This has been a good holiday season, as they go. Of course, there’s always something that sheds a bit of a dark shadow on things. This year, it was the theft of my sons wheels off his car a couple of weeks ago, and the extensive damage the scoundrels caused to the body of the vehicle in removing the wheels. We just found out yesterday that the insurance adjuster has deemed the beloved vehicle (my son’s a lover of cars) a total loss.
Let me get to the point hinted at in the title of this piece. My aunt, the sister of my dear mom, who passed this past July, wanted a formal sit-down Christmas dinner party. Aunt Mary is the last of the off spring from the union of my maternal grandparents. I think she felt a strong urge to get as many of the four generations under her together before she’s ushered into that fine, gold-laden, eternal place of residence. Except for the dressing-up requirement she placed on us all, I looked forward highly to the somewhat abnormal holiday event.
My aunt lives in Memphis, Tennessee, which is a short, two-hour drive from Little Rock, Arkansas, where I live. Chris (the good wife) and I decided to kill two birds with one stone. We drove over to Jonesboro, Arkansas, a couple of hours from Little Rock on Christmas Eve to spend some time with our eldest daughter and her family. Jonesboro is about one hour from Memphis, so we were able to get up early on Christmas Day, revel in some good family time, and drive to Memphis in the afternoon for the dinner party. Whew! This sounds like a lot of activity for and old guy like me. By the grace of God, the old bones held out well.

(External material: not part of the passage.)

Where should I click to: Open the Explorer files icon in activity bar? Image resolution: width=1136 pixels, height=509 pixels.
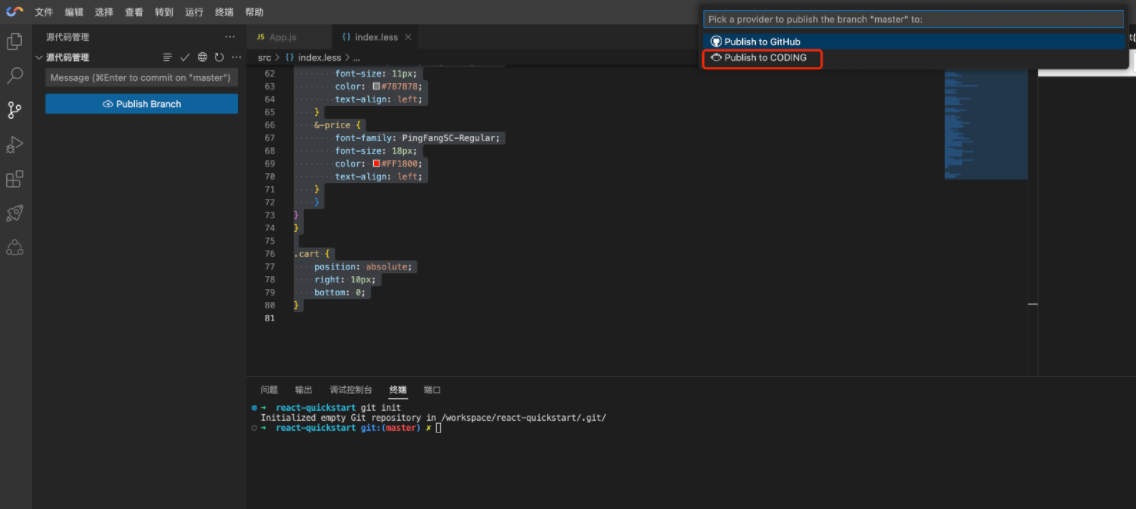pyautogui.click(x=15, y=42)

Although I had a minor degree of trepidation about the event, the party was a joy to experience. Of course, I knew a lot less of the people in attendance than were present. There was a time, when I was young, that most of our relatives lived close by. We all knew each other, and family gatherings were often impromptu. We were all just plain old country folk, who didn’t put on a lot of airs when it came to fellowship with each other. It wasn’t uncommon to just drop by someone’s house without notice at all, sit a while, catch up on the latest happenings and move on.

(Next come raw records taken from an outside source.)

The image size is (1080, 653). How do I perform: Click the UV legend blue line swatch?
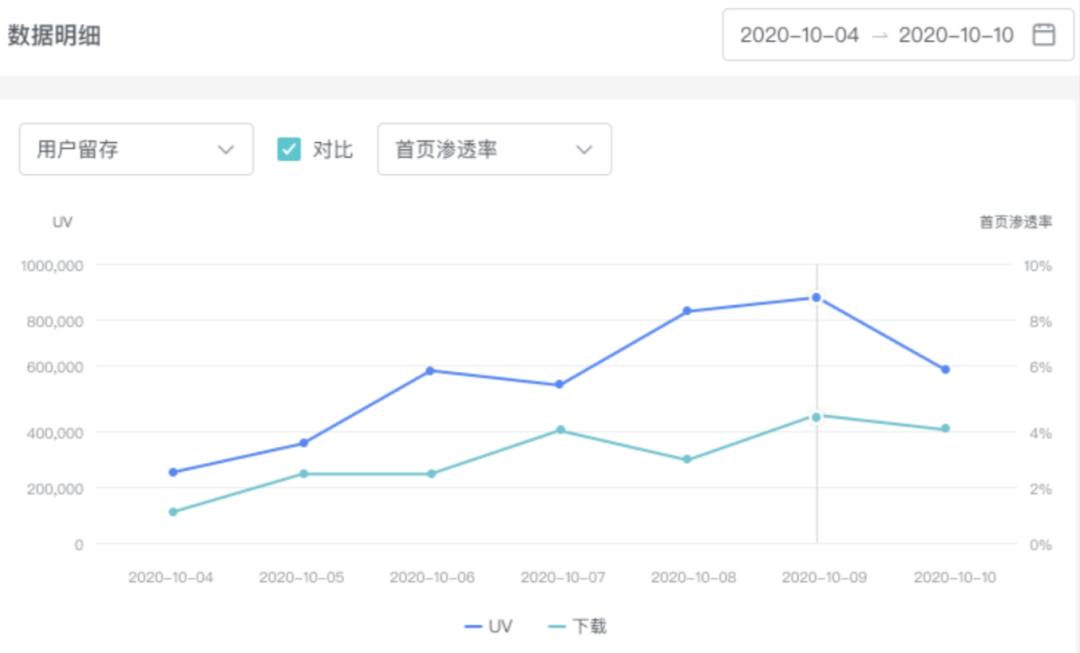[473, 627]
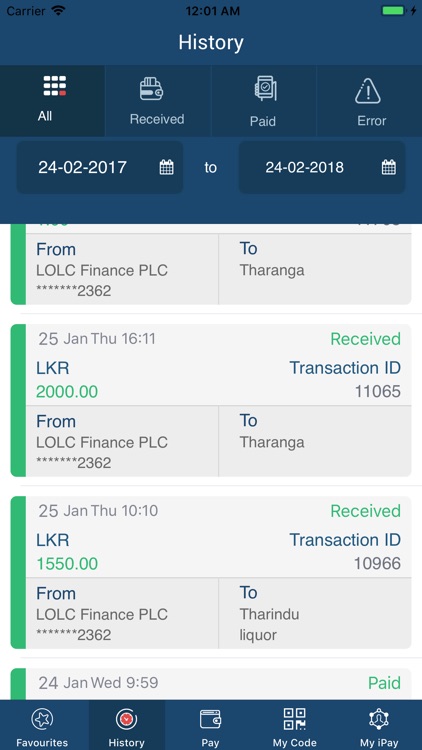
Task: Select the Received filter label
Action: 157,119
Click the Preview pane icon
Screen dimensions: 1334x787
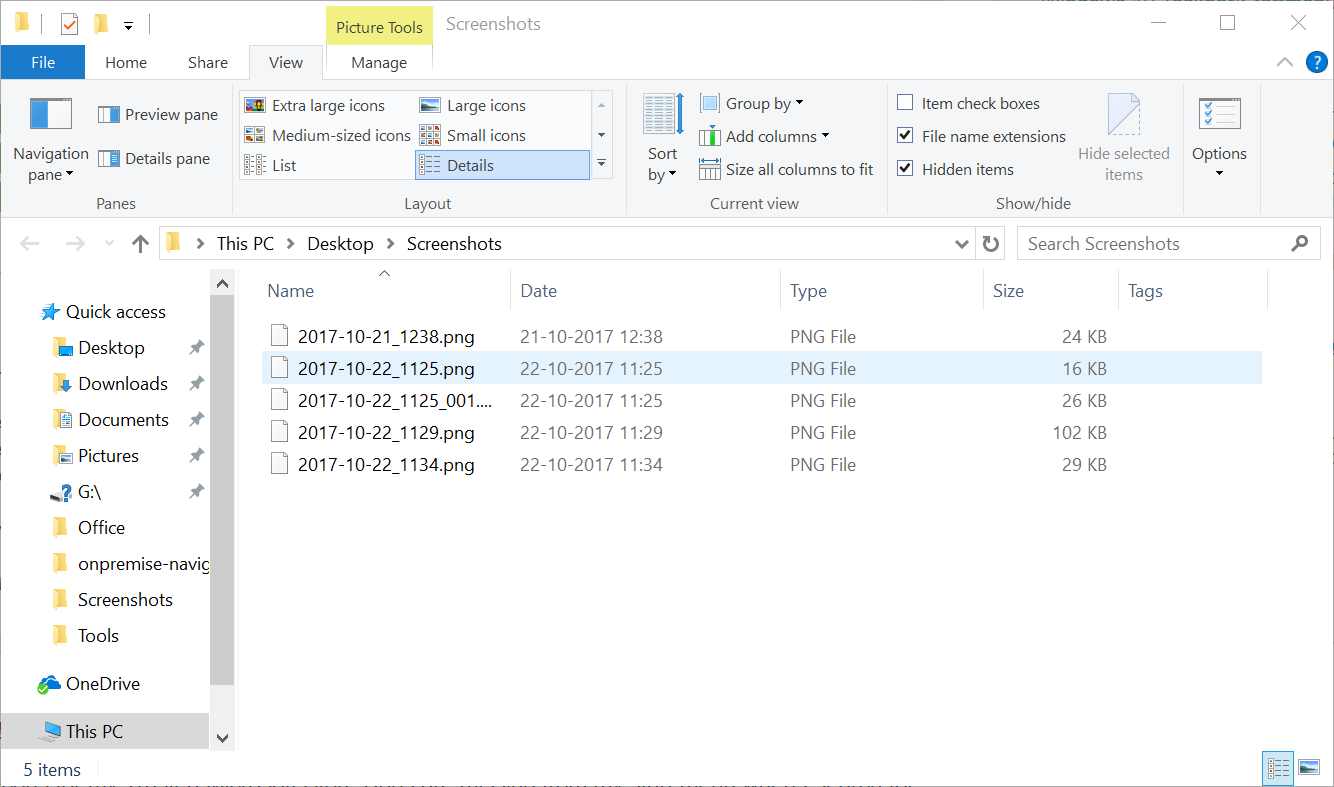(109, 115)
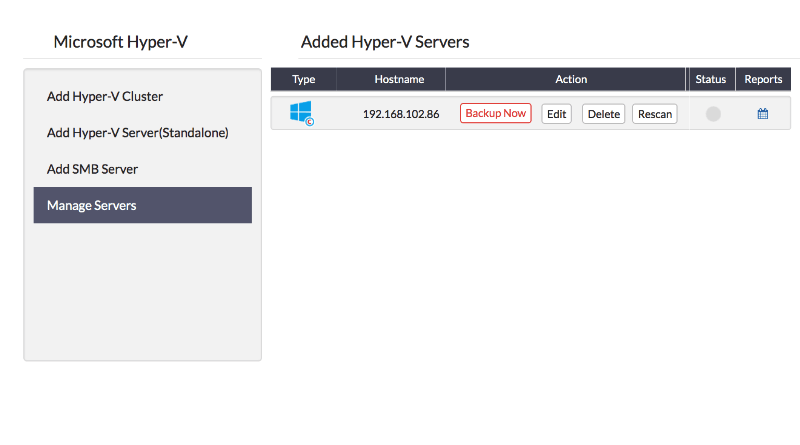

As I sat amongst the crowd of cousins, (first, second, third and a smattering of little ones, who brought up the fourth rank), I truly did feel old. I don’t use the term old here pejoratively at all. In fact, I felt a sense of blessed honor. I was the second oldest of the cousins, stemming from the union of my maternal grandparents to be at the event. My first cousin, born a few months before I wasn’t there. The reality hit me that once my beloved aunt Mary transitions (and I’m in no hurry for her to do so) the number one cousin from aunt Mary’s oldest sibling and I will be the elders of the clan. We’ll occupy positions for which we didn’t choose. The natural shedding of generational layers will place us in the positions of family elders, currently occupied by aunt Mary. This natural unraveling reminds me of Commander Spock’s often-used farewell, “Live long and prosper.” It’s indeed true, if we live long enough, we’ll occupy a position of honor and prosperity (not necessarily with a high price tag) for which we’ll be grateful.
I’m old and blessed…hope you will be too.